[Dataset entries]
_ _ _ _
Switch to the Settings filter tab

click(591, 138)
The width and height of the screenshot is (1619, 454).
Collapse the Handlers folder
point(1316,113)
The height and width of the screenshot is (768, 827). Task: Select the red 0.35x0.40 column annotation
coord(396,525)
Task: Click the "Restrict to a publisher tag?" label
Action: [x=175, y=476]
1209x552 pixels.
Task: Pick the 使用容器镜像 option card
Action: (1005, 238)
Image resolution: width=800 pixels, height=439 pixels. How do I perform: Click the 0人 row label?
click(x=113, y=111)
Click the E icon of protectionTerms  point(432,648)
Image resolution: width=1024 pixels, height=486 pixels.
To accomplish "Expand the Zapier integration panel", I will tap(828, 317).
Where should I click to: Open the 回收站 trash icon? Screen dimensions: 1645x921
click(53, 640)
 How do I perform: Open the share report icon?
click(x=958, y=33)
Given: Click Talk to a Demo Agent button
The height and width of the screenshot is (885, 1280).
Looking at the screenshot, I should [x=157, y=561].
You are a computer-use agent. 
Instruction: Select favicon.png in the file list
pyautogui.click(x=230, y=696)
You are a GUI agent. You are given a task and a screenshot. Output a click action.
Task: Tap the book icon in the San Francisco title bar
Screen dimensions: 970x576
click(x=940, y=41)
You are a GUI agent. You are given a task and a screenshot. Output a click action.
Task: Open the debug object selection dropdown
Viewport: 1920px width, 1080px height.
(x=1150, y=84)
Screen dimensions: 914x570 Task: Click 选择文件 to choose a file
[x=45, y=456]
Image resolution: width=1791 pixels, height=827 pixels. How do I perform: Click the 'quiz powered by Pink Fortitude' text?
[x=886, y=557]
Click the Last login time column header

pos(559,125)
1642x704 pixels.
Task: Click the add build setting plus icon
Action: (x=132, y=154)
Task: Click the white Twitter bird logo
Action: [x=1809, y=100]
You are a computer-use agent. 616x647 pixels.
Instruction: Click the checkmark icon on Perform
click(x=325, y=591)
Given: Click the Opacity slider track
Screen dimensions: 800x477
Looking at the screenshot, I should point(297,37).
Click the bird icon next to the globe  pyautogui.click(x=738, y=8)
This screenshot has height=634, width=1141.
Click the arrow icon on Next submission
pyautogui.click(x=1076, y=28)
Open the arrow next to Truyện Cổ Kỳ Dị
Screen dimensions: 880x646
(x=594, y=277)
_ _ _ _
● **EXERCISE DESCRIPTION**: All lines from the one that contains "Given: Click Talk to a Demo Agent button" to the last line above must be given again exactly, with both included and nothing added.

● **RESPONSE TO THE TASK**:
Given: Click Talk to a Demo Agent button
The height and width of the screenshot is (885, 1280).
Looking at the screenshot, I should [x=157, y=561].
You are a computer-use agent. 
Instruction: Select favicon.png in the file list
pyautogui.click(x=230, y=696)
You are a GUI agent. You are given a task and a screenshot. Output a click action.
Task: Tap the book icon in the San Francisco title bar
Screen dimensions: 970x576
click(x=940, y=41)
You are a GUI agent. You are given a task and a screenshot. Output a click action.
Task: Open the debug object selection dropdown
Viewport: 1920px width, 1080px height.
(x=1150, y=84)
Screen dimensions: 914x570 Task: Click 选择文件 to choose a file
[x=45, y=456]
Image resolution: width=1791 pixels, height=827 pixels. How do I perform: Click the 'quiz powered by Pink Fortitude' text?
[x=886, y=557]
Click the Last login time column header

pos(559,125)
1642x704 pixels.
Task: Click the add build setting plus icon
Action: (x=132, y=154)
Task: Click the white Twitter bird logo
Action: [x=1809, y=100]
You are a computer-use agent. 616x647 pixels.
Instruction: Click the checkmark icon on Perform
click(x=325, y=591)
Given: Click the Opacity slider track
Screen dimensions: 800x477
Looking at the screenshot, I should point(297,37).
Click the bird icon next to the globe  pyautogui.click(x=738, y=8)
This screenshot has height=634, width=1141.
Click the arrow icon on Next submission
pyautogui.click(x=1076, y=28)
Open the arrow next to Truyện Cổ Kỳ Dị
Screen dimensions: 880x646
(x=594, y=277)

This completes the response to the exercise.